BEGIN

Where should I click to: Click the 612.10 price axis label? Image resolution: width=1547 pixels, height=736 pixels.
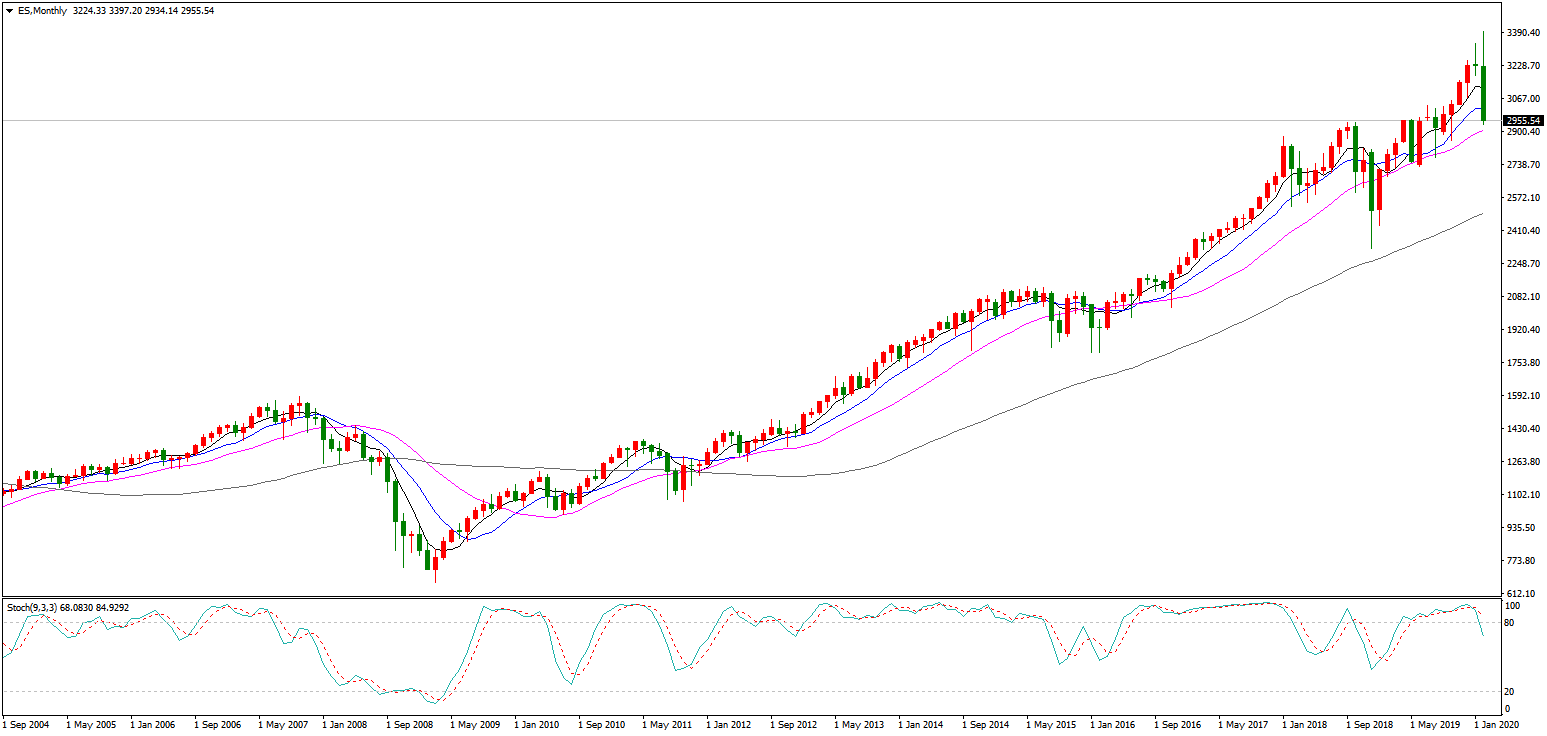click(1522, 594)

END
BEGIN

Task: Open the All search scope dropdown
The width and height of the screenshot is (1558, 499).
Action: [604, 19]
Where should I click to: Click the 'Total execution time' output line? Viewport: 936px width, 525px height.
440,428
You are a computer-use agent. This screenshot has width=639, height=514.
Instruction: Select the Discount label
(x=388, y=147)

END
BEGIN

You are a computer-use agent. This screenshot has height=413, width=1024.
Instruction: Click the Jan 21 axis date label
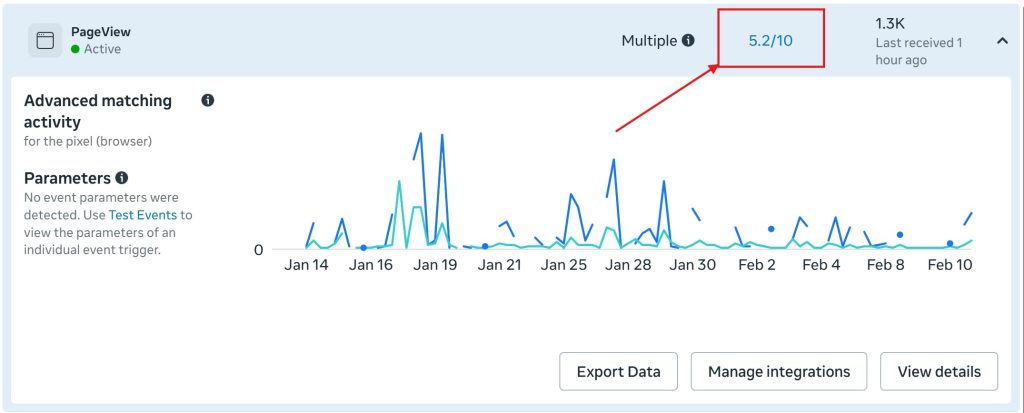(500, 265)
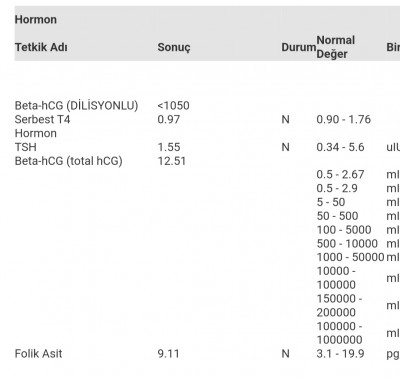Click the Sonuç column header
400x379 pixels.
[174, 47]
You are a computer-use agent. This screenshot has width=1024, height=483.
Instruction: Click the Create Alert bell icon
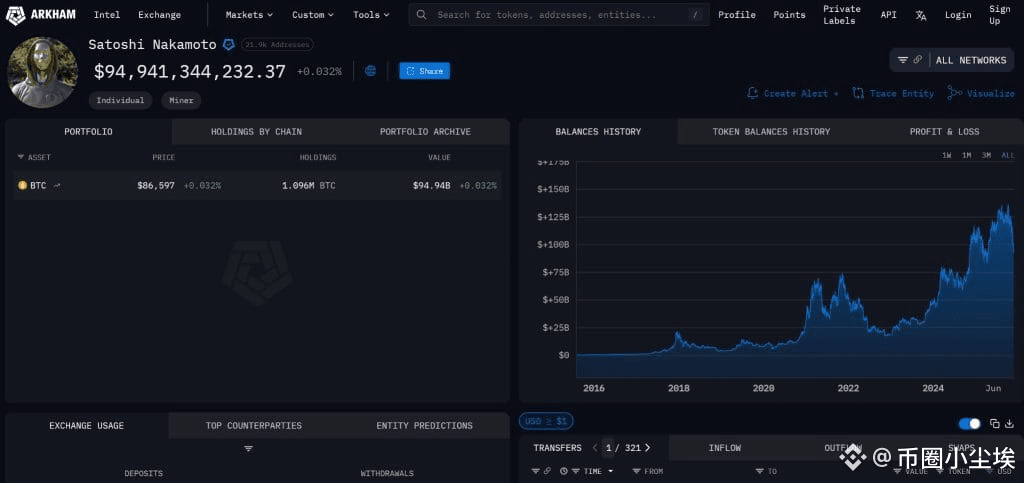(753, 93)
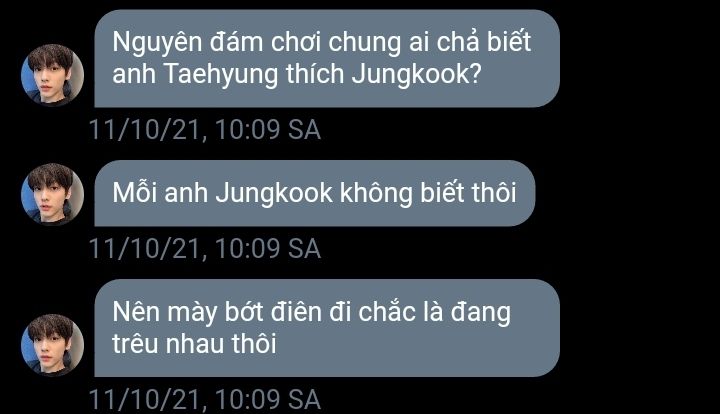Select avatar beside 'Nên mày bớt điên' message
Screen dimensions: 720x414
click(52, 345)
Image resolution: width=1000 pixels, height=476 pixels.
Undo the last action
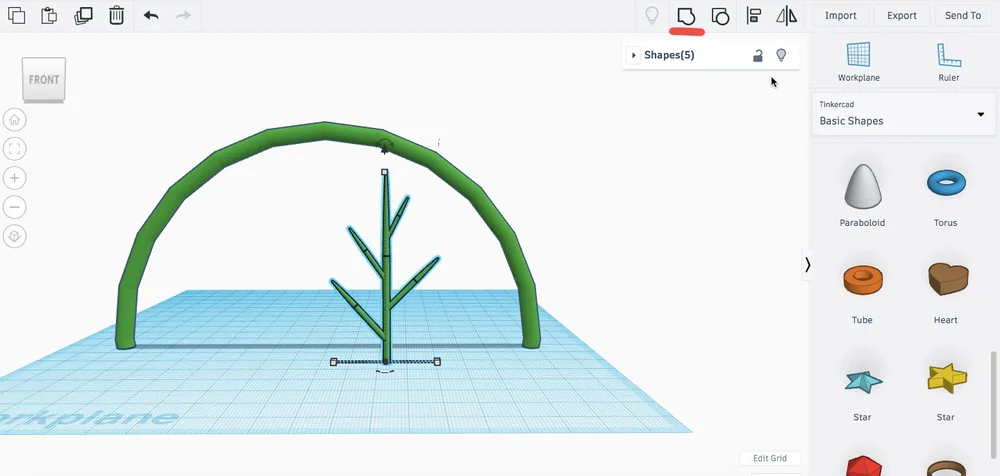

END

TO DO → What belongs in the answer is each line above from the line with "has width=1024, height=483." to the line with "Undo the last action", inclusive, reproduced exactly and free of pictures.

RESPONSE AREA →
You are a computer-use agent. This screenshot has width=1024, height=483.
Instruction: Click the Create Alert bell icon
(753, 93)
Select avatar beside 'Nên mày bớt điên' message
Screen dimensions: 720x414
click(52, 345)
Image resolution: width=1000 pixels, height=476 pixels.
Undo the last action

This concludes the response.